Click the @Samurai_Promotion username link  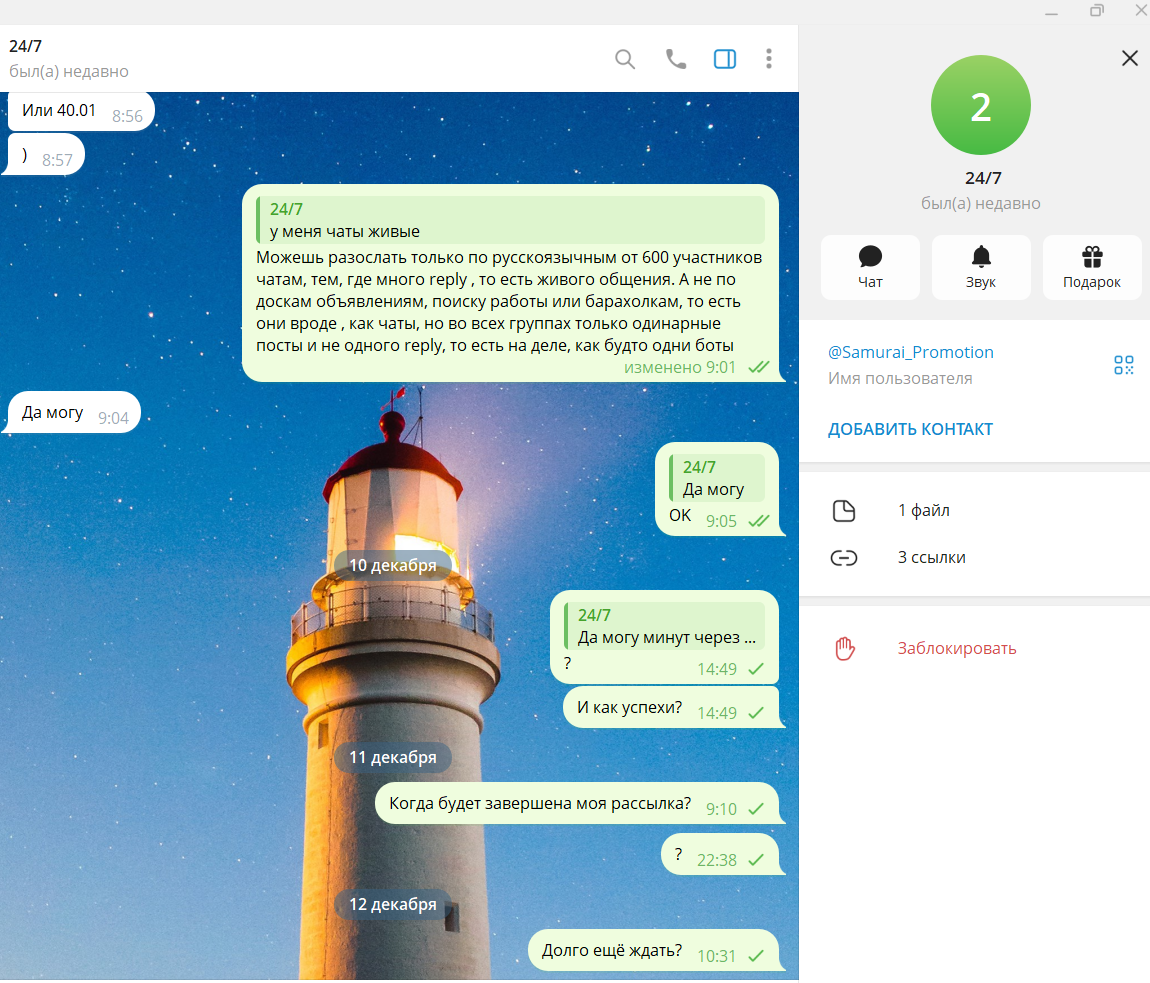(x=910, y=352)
------------
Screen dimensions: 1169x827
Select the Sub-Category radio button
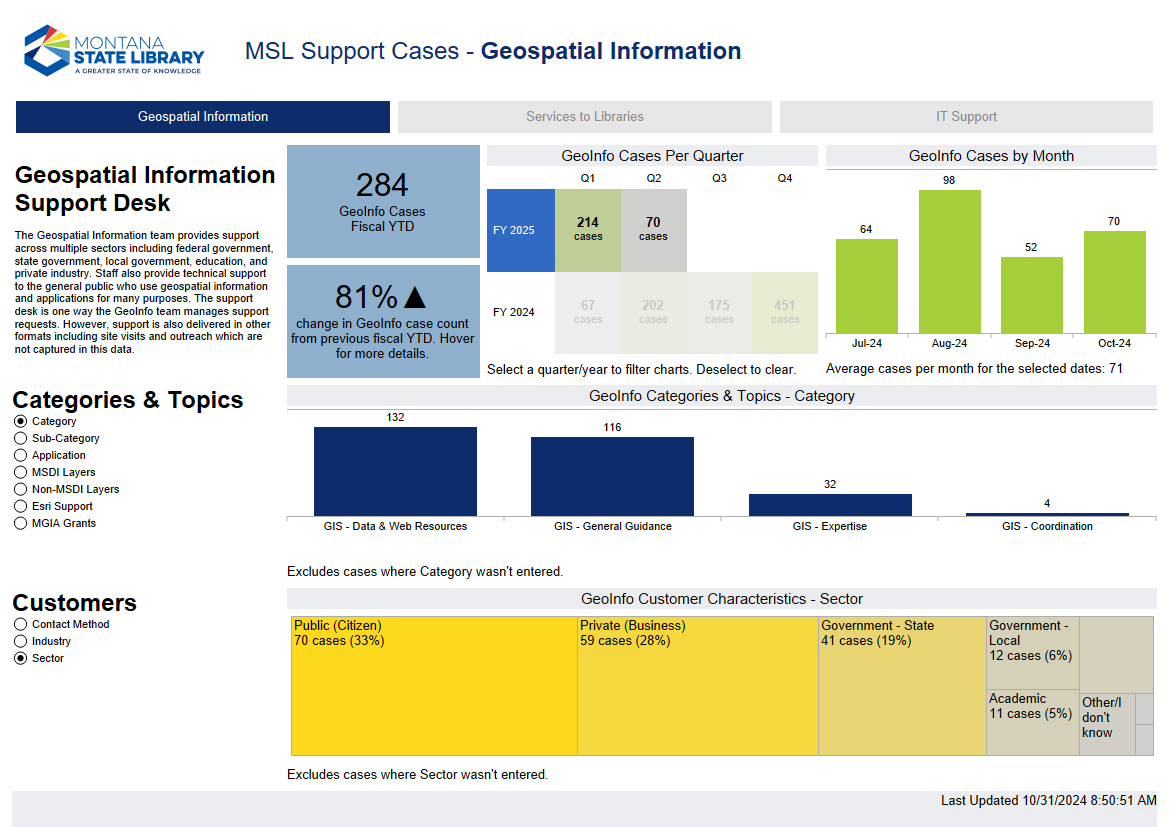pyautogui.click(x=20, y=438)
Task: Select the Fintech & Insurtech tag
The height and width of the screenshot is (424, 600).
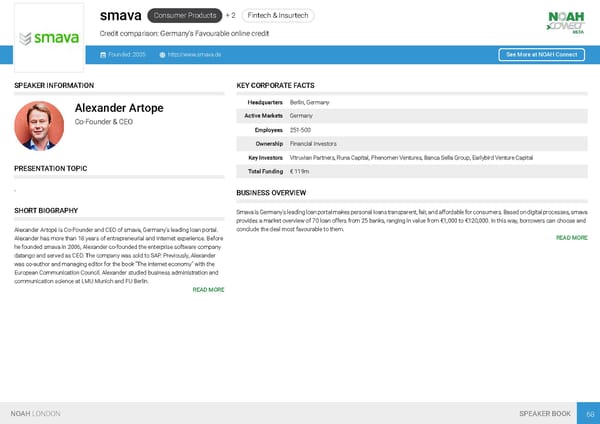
------------
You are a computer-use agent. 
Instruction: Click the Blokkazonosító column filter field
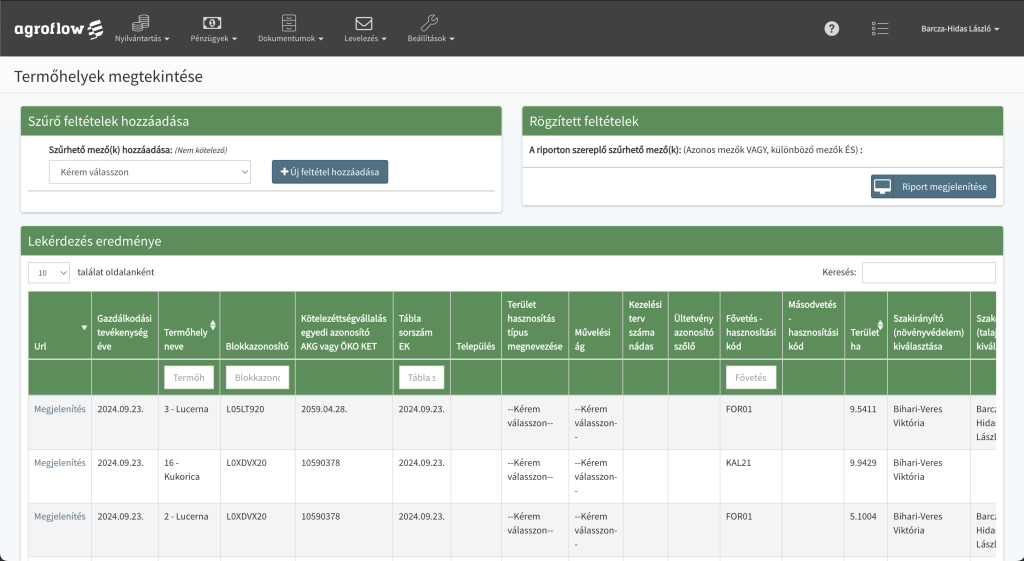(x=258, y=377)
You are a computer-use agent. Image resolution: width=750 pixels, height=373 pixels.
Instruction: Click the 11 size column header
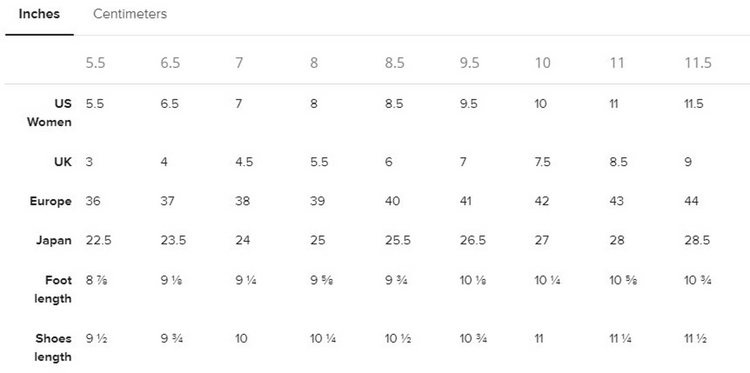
------------
▶ **Task instructions**
In the listing above, find the line with "Select the Sub-Category radio button" and output it and every line after it up to and including the line with "The height and", exactly, minus the pictures.

▶ **Task solution**
Select the Sub-Category radio button
pyautogui.click(x=20, y=438)
Task: Select the Fintech & Insurtech tag
The height and width of the screenshot is (424, 600).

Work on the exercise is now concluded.